Supplied data
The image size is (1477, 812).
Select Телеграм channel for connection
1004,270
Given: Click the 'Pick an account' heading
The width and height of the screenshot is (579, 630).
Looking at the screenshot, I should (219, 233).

Your instructions
Exactly the lines from the one containing "Select Телеграм channel for connection" through the last line of the records are to be transcribed, both endpoints included.

Written answer
Select Телеграм channel for connection
1004,270
Given: Click the 'Pick an account' heading
The width and height of the screenshot is (579, 630).
Looking at the screenshot, I should (219, 233).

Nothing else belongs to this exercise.